When I got to jr. high we no longer rode the bus; rather we walked. We walked! I don't know a single kid whose parents drove them to school. It was simply unheard of. I can't imagine the mortification of having your parent pull up in front of the school and letting you out in front of all your classmates. Rather, we walked out our front doors, met our best friends somewhere along the route, and continued on to school. After school was the same. There was no clogged carpool lane, but rather front doors bursting open to a wave of all of us being released for 18 hours til we'd all show up, and do it all over again. Homework not necessarily done, but all of us ready to be together for another day.
I loved the rhythm of the days school brought on. When anything else in life might feel amiss, being in school with the bell ringing every 45 minutes to tell me it was time to move somewhere else, there was a big sense of security in that.
Sometimes, if anyone had any money, we'd all walk to the local Burger King, where we'd sip ice cold cokes and eat fries or slurp milkshakes, not caring at all about the calories. We'd make messes and be loud and annoying to anyone else who happened to be there. It was absolutely the best time for flirting! A boy I'd only exchanged glances with, I could now sit a few spaces away from, and we could listen to each other talk to others. And if the relationship had progressed to the point where someone had been given someone else's ring, we'd proudly sport it on our hand, wrapped in yarn so it wouldn't fall off, and we'd snuggle up together in a booth for just a little while. No parents or teachers looking on.

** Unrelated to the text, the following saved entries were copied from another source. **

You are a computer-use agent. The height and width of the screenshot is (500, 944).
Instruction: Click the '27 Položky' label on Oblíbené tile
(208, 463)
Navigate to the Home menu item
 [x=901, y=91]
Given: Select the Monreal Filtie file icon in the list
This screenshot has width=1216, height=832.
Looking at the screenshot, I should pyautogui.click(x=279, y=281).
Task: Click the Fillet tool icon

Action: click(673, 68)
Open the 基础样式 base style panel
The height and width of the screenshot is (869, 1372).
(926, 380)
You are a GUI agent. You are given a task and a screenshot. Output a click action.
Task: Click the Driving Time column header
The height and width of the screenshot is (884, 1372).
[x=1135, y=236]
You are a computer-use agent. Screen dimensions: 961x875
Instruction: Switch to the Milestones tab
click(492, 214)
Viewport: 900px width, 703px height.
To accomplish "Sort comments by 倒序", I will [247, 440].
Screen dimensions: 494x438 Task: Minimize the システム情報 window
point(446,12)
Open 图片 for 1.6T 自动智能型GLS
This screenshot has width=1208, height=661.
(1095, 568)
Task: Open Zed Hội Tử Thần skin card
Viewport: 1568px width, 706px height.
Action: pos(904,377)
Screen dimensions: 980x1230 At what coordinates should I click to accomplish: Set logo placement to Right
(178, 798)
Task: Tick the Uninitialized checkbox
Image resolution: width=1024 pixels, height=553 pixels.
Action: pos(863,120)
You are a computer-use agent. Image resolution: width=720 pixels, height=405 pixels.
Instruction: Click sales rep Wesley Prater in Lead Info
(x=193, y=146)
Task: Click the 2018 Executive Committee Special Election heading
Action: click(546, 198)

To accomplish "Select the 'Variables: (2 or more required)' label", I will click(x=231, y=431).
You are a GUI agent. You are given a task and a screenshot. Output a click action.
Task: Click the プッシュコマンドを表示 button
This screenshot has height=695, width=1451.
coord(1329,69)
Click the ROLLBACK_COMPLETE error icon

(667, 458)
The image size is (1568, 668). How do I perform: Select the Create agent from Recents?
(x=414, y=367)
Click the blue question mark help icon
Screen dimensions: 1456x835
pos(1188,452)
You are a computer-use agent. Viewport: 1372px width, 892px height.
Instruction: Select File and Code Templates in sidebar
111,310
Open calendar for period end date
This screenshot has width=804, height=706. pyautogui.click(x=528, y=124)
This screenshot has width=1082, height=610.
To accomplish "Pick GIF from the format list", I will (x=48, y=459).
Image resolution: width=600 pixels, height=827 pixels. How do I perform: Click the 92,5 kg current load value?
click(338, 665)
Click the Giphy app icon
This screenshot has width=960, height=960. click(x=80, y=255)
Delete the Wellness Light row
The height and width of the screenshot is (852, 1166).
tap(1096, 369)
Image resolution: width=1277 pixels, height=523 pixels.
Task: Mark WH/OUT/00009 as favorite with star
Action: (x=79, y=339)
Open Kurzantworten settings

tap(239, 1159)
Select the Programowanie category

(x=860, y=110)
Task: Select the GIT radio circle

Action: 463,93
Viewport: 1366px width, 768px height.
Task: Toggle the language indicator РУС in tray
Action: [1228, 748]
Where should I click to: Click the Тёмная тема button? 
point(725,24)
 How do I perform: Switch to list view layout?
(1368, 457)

I still remember, in 9th grade, when our entire class body descended on this particular restaurant and stole napkins, a handful at a time, to decorate a float for some parade. White napkins sticking out of chicken wire - I don't even recall what the float looked like, but I do remember pilfering the napkins. God bless the owner of that place for not bolting the door when he saw us all coming his way. The restaurant is still standing and operating, and every time I go back home, and pass by, I mentally apologize to him. But such sweet memories of that place.
So we're nothing about routine right now. We are selling furniture all around us, eating at crazy hours, watching Olympics til midnight and falling into bed exhausted. It's going to be a good month before anything in our life looks routine, but in just another week or so, while we're still in this house, the yellow school bus will pull up two doors down, the kids in jr. high or younger will climb up the steps, and I'll have fun remembering back to those days of 64 crayons, new tennis shoes, homework, cute boys and building sloppy floats out of pilfered napkins.